Hay, sin embargo, algo que sí que puede hacerse. He encontrado la respuesta en las mismas páginas de “Contra Florencia”, cuando el autor arremete contra el turismo destructivo: “No necesitamos más tecnología ni más avances urbanísticos para hacer de esta ‘cuna de la cultura, Atenas de Italia, corazón de la cultura, madre fecunda de ingenios’ una ciudad emblemática, sino más concienciación ética, más comprensión y, a poder ser, unos gramos de moralidad”, escribe Colleoni.
La memoria europea no existe como la describe el autor. No existe como una unidad, sino como la unión de todas las memorias europeas, individuales. La única manera de salvar la memoria europea es salvar la de cada ciudad, región y país, y de hacerlo con “más concienciación ética, más comprensión y, a poder ser, unos gramos de moralidad”. Salvar la memoria europea pasar por ser capaz de, algún día, de llegar a sentir la memoria ajena como propia.
Y esa fórmula, esa idea, empieza por casa. Quizás esta pausa autoimpuesta, este parón obligado en mitad de una vida rápida sea una oportunidad para redescubrir nuestras ciudades, regiones y países. Quizás, como quien de repente desbloquea un recuerdo lejano que le permite ver con claridad el presente y el futuro, la experiencia de poder sentir de cerca nuestras raíces, cultura y arte, y, por lo tanto, recuperar la memoria, nos lleve a tener una nueva sensibilidad hacia la de los demás.
Quizás, o eso espero, nos abra los ojos sobre cómo somos turistas, cómo podemos ser más respetuosos hacia la memoria de los otros.
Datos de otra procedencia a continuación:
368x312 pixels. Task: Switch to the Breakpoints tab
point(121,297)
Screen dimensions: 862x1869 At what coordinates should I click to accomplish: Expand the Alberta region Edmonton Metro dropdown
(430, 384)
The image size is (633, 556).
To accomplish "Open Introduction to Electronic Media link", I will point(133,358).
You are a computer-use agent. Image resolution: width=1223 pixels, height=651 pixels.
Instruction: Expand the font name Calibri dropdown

Y es ahí donde podemos hacer algo los ciudadanos a favor de una memoria europea: siendo respetuosos, conscientes, podemos intentar, en la medida de lo posible ayudar a cuidar la memoria de los demás, en vez de adueñárnosla en la venta al por mayor del turismo de masas.
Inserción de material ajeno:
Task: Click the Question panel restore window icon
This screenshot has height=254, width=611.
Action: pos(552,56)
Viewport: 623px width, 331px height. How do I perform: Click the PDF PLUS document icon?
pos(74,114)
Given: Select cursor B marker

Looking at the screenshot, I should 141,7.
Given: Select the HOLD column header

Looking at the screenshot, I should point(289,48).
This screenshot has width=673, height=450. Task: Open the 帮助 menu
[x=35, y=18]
Esto no es una diatriba contra el turismo. Al revés. Es un grito de auxilio para usarlo de manera responsable con un fin último y noble: proteger y fomentar la memoria, no participar, como termitas, de su desintegración sino intentar, en la medida de lo posible, salvar a Florencia, al Viejo Continente, de su desmemoria. Y así encontrar el único camino hacia una memoria europea. Todo lo demás, será contra Europa.